È prevista la partecipazione di circa 500 lavoratori, provenienti da tutta Italia. Ci saranno quelli di Stellantis (degli stabilimenti di Pomigliano, Torino Mirafiori, Melfi, Cassino e Termoli) e di Bekaert Sardegna, di Tiberina e Primotecs, di Iveco, Dana e Marelli. Aziende che versano in situazioni critiche, con tavoli aperti proprio presso il ministero e dipendenti che da anni vivono di ammortizzatori sociali.
Il tavolo automotive
Il “tavolo permanente per lo sviluppo dell’automotive” venne istituito nel dicembre 2023 per favore il dialogo tra governo, sigle datoriali (come Anfia, Unrae, Federauto), sindacati e Regioni (quelle che ospitano gli stabilimenti di assemblaggio auto), con l’obiettivo di stipulare un accordo complessivo che portasse a produrre in Italia un milione di veicoli.
“I tavoli tenuti finora sono stati del tutto insoddisfacenti, visto che sia nel 2024 sia nel 2025 la produzione si è attestata ben al di sotto della metà di quanto annunciato”, spiega D’Alessio: “Non c’è mai stata una reale discussione su quali misure adottare per fronteggiare la crisi del settore. Ci si limita a un’illustrazione di dati, con le parti invitate che hanno pochi minuti per poter intervenire. Il tutto si riduce a un evento a uso esclusivo del ministro Urso”.

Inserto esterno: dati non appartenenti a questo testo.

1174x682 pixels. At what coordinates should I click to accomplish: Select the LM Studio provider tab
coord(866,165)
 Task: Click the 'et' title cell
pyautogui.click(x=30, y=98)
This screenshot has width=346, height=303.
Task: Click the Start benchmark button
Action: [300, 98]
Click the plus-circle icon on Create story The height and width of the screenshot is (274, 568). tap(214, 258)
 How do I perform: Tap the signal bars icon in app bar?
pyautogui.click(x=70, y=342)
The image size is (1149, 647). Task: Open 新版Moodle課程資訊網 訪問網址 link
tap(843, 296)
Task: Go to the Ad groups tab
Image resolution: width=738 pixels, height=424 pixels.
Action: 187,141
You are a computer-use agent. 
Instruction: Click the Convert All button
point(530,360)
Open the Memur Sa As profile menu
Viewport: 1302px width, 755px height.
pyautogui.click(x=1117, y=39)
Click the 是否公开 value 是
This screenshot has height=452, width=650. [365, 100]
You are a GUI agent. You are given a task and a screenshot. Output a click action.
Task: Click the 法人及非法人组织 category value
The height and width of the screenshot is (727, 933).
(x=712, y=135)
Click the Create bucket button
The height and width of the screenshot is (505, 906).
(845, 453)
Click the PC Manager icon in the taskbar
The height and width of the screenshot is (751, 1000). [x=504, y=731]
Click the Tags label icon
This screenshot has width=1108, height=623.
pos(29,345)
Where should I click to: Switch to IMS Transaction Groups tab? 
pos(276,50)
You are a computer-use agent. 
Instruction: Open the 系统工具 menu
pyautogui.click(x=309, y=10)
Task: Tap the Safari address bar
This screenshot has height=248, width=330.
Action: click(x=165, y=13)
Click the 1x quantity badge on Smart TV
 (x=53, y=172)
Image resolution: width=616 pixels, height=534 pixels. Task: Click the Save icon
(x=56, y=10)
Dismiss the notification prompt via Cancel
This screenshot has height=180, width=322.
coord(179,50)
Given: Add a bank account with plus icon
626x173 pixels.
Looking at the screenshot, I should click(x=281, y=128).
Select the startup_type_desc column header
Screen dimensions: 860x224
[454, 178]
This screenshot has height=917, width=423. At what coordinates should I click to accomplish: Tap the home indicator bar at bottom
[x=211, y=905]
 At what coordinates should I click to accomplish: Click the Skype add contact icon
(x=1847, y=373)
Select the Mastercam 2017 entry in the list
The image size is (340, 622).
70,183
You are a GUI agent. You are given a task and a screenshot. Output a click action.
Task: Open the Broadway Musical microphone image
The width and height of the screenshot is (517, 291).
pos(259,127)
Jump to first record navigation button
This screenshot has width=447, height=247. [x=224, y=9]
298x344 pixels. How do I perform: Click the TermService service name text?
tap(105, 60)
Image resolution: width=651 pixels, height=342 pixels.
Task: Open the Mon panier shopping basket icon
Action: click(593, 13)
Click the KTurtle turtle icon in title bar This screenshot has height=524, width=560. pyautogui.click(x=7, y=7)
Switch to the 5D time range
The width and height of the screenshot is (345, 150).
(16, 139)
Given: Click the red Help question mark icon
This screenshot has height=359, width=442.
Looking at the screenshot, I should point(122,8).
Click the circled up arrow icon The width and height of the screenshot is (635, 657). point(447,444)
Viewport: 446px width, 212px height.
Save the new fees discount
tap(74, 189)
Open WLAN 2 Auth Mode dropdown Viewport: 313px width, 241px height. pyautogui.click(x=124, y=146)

Il rischio, dunque, è che anche la riunione del 30 gennaio “sia l’ennesima passerella istituzionale dove si discuterà di quanto questo governo abbia inciso, peraltro sbagliando, sulla Commissione Europea che ha modificato le normative riguardanti la transizione all’elettrico, ma senza discutere di quali azioni mettere in campo per tutelare le migliaia di posti di lavoro che rischiamo di perdere nei prossimi mesi”.
Le richieste della Fiom
“Occorre ripristinare, e soprattutto ampliare, il fondo per l’automotive tagliato da questo governo”, riprende il dirigente sindacale: “Chiediamo inoltre la creazione di un ammortizzatore sociale funzionale alla transizione, visto che con l’avvicinarsi delle scadenze in tante realtà rischiamo migliaia di licenziamenti”.
Riguardo Stellantis, per la Fiom “è arrivata l’ora di smetterla di sostenerla incondizionatamente, visto che continua a investire principalmente fuori dall’Italia”. Dall’ex Fiat bisogna “pretendere un vero piano industriale che preveda la produzione di nuovi modelli, principalmente mass market, che garantiscano volumi tali da saturare tutti gli impianti”.
Il responsabile nazionale automotive così conclude: “Chiediamo l’istituzione di un tavolo specifico sull’indotto che affronti in maniera sistemica la crisi, perché non si può pensare che una simile situazione possa essere affrontata di volta in volta con singoli tavoli presso il ministero. Ma crediamo che questo governo non abbia né una vera politica industriale che metta al centro gli investimenti e la formazione, né una visione strategica rispetto ai grandi cambiamenti del settore”.